* Extract to read:
● ● ● ●
Marcos Aurelio Mateo Lora (born April 18, 1984) is a Dominican right-handed former professional baseball pitcher. He has played in Major League Baseball (MLB) for the Chicago Cubs and in Nippon Professional Baseball (NPB) for the Hanshin Tigers.

Playing career

Cincinnati Reds
In 2004, Mateo was signed as an amateur free agent by the Cincinnati Reds. Upon joining the Reds, Mateo joined their Rookie level minor league affiliate, the Gulf Coast League (GCL) Reds. In one season with the GCL Reds, he pitched in 13 games, had a 4–3 win–loss record, a 4.30 Earned Run Average (ERA), and a 1.46 WHIP. For the 2006 season, he joined the Billings Mustangs of the Pioneer League where in 18 games, he went 5–1 with a 4.30 ERA and a 1.40 WHIP. Mateo joined the Class-A Dayton Dragons in 2007 where he put together a 3.50 ERA, 63 strikeouts, and a 1.278 WHIP in 41 games.

Chicago Cubs
On September 12, 2007, after Dayton's season was over, Mateo was traded to the Chicago Cubs as the player to be named later from the trade that saw Buck Coats be traded to the Reds on August 30.

To begin the 2008 season, Mateo joined the Cubs' Class-A affiliate in Peoria. In eight games, he struck out 20 batters in just 15 innings pitched, which prompted a call-up to the Daytona Cubs, the High-A affiliate of Chicago. Mateo pitched in 25 games for Daytona, recording a 3.57 ERA, a 1.31 WHIP, and 65 strikeouts. His performance with both Peoria and Daytona prompted the Cubs to add him to their 40-man roster on November 11 to protect him from being selected in the Rule 5 draft. MLB.com, at the same time, considered Mateo to be a "top prospect" for the Cubs. Mateo started the 2009 season with Daytona again, but was quickly promoted after not allowing a run in nine innings. Reportedly, the Cubs wanted to test him out as a starting pitcher before calling him up to Double-A. On April 26, Mateo made his debut for the Tennessee Smokies, the Cubs' Double-A affiliate. He pitched 3 2/3 innings for the Smokies, walked four and struck out one, but only allowed one run. In 34 total games for Tennessee, he would make a total of 13 other starts and finished the season with a 4.07 ERA, a 1.44 WHIP, and 70 strikeouts in 97.1 innings pitched.
● ● ● ●
* Data shown:

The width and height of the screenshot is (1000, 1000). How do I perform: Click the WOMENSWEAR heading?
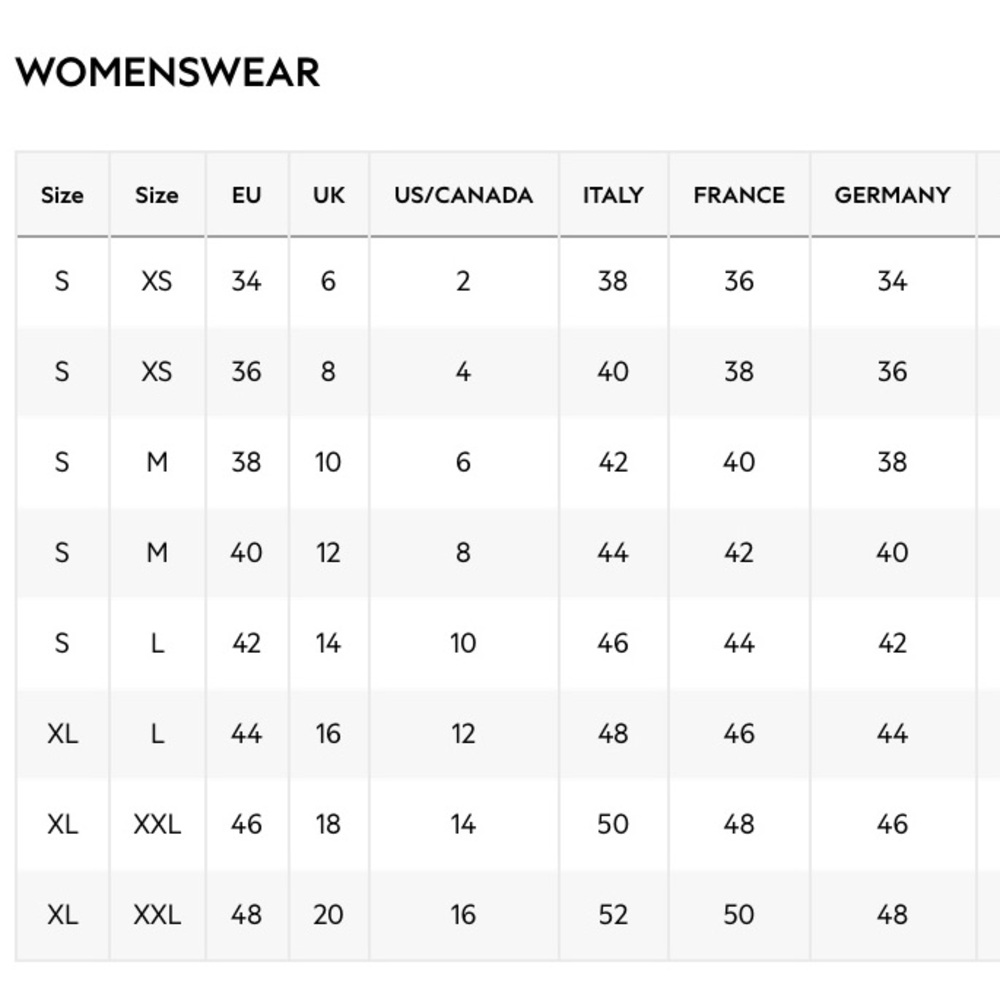tap(168, 72)
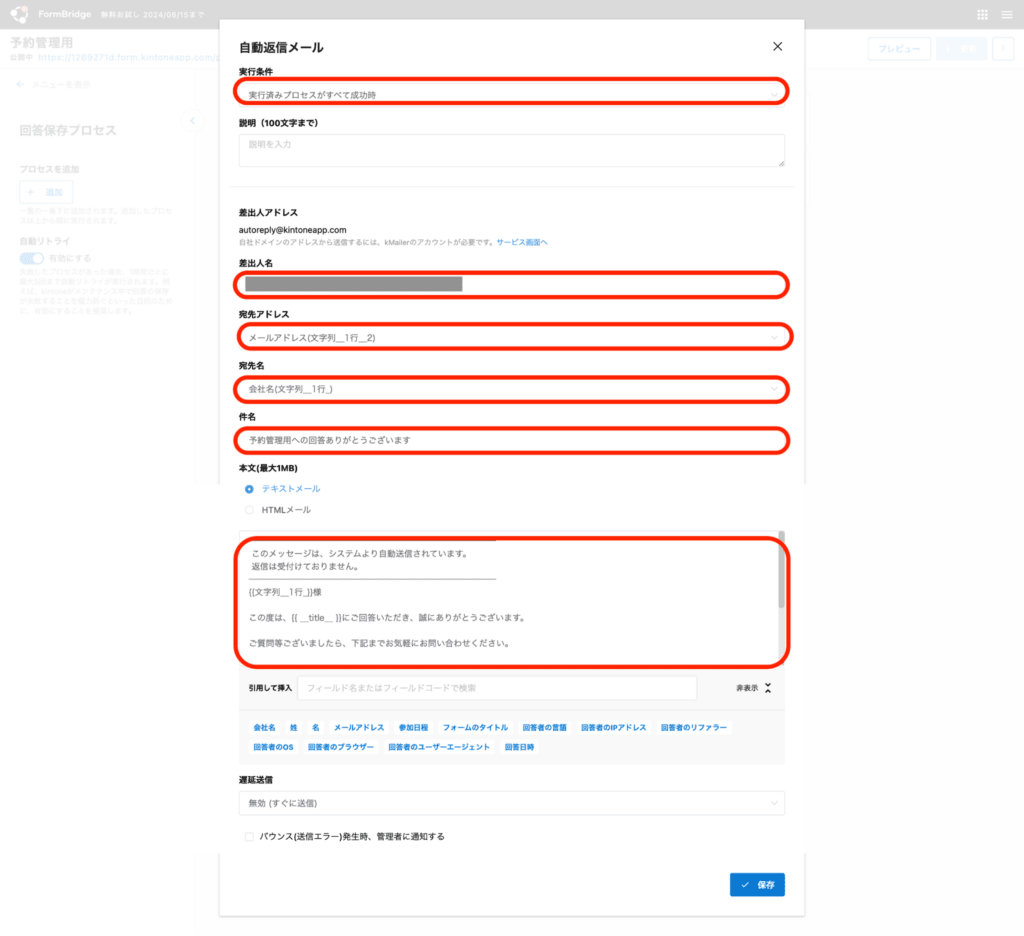Click the FormBridge logo icon

[x=19, y=14]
● ● ● ●
* Goals:
1. Summarize the Marcos Mateo article in two sentences.
2. Set down, word for word, the stretch of the Marcos Mateo article from "Playing career" through "in 41 games.".
3. Render this sentence from the Marcos Mateo article in Spanish: "In 2004, Mateo was signed as an amateur free agent by the Cincinnati Reds."

* Solution set:
1. Marcos Mateo is a Dominican right-handed former professional pitcher who played in Major League Baseball for the Chicago Cubs and in Nippon Professional Baseball for the Hanshin Tigers. After the Cincinnati Reds signed him as an amateur free agent in 2004 and he pitched for their minor league affiliates, he was traded to the Cubs in 2007 and moved up through their system, joining the 40-man roster and debuting at Double-A with the Tennessee Smokies.

2.
Playing career

Cincinnati Reds
In 2004, Mateo was signed as an amateur free agent by the Cincinnati Reds. Upon joining the Reds, Mateo joined their Rookie level minor league affiliate, the Gulf Coast League (GCL) Reds. In one season with the GCL Reds, he pitched in 13 games, had a 4–3 win–loss record, a 4.30 Earned Run Average (ERA), and a 1.46 WHIP. For the 2006 season, he joined the Billings Mustangs of the Pioneer League where in 18 games, he went 5–1 with a 4.30 ERA and a 1.40 WHIP. Mateo joined the Class-A Dayton Dragons in 2007 where he put together a 3.50 ERA, 63 strikeouts, and a 1.278 WHIP in 41 games.

3. En 2004, Mateo fue firmado como agente libre aficionado por los Rojos de Cincinnati.